### Task objective
Every line containing the string "Select" is to be copied from the records.

### Records to process
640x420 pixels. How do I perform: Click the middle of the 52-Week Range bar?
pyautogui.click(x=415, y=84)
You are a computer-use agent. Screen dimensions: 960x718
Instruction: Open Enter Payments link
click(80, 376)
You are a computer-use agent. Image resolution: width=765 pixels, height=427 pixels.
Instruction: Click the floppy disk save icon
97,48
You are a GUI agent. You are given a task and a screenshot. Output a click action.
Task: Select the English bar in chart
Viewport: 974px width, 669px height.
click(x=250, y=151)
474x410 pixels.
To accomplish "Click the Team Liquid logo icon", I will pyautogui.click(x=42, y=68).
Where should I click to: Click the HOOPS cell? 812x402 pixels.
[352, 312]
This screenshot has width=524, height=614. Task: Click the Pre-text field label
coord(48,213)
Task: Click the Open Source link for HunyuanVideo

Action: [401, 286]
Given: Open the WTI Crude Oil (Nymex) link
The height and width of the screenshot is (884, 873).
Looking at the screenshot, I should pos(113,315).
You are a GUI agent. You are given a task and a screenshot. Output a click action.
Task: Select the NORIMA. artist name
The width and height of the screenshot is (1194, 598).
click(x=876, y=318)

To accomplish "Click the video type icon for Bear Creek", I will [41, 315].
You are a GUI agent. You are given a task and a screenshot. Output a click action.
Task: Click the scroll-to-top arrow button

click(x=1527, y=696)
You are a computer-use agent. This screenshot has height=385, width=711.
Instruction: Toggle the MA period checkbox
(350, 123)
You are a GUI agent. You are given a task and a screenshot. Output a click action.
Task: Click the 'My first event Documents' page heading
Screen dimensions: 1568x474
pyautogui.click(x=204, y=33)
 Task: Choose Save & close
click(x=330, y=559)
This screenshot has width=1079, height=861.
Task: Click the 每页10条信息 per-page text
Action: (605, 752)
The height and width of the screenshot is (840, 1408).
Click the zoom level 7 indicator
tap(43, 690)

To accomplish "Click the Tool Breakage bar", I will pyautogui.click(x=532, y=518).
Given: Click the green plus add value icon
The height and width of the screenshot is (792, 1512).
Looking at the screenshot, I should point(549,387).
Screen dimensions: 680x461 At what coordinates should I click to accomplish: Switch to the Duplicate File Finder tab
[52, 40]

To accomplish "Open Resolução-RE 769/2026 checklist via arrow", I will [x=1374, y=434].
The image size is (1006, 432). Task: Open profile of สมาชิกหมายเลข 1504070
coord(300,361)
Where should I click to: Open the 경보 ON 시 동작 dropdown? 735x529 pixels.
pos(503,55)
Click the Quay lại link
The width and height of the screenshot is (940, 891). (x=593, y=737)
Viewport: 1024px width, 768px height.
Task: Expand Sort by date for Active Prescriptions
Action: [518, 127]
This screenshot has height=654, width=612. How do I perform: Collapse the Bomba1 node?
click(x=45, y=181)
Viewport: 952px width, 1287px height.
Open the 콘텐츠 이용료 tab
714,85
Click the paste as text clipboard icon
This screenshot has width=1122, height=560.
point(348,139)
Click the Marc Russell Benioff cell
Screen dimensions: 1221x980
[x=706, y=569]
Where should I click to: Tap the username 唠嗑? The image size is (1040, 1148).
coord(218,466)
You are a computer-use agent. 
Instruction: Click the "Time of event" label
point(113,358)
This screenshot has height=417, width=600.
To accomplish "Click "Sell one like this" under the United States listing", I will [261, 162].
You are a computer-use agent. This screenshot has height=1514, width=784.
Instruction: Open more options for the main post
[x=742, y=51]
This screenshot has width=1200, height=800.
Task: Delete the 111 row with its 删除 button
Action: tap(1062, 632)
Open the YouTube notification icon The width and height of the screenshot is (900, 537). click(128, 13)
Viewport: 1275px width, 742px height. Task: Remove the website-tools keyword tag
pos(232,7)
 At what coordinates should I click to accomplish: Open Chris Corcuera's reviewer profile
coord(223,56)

### Response to the exercise
Task: Select the English bar in chart
Task: Select the NORIMA. artist name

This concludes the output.